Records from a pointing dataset
-- Start --

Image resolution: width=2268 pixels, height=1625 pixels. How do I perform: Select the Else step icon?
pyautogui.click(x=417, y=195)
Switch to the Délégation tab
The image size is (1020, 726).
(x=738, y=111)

-- End --

Task - Count the lines of the data above that contain the string "Select", treating uppercase and lowercase letters as distinct, and give only the number.

The answer - 1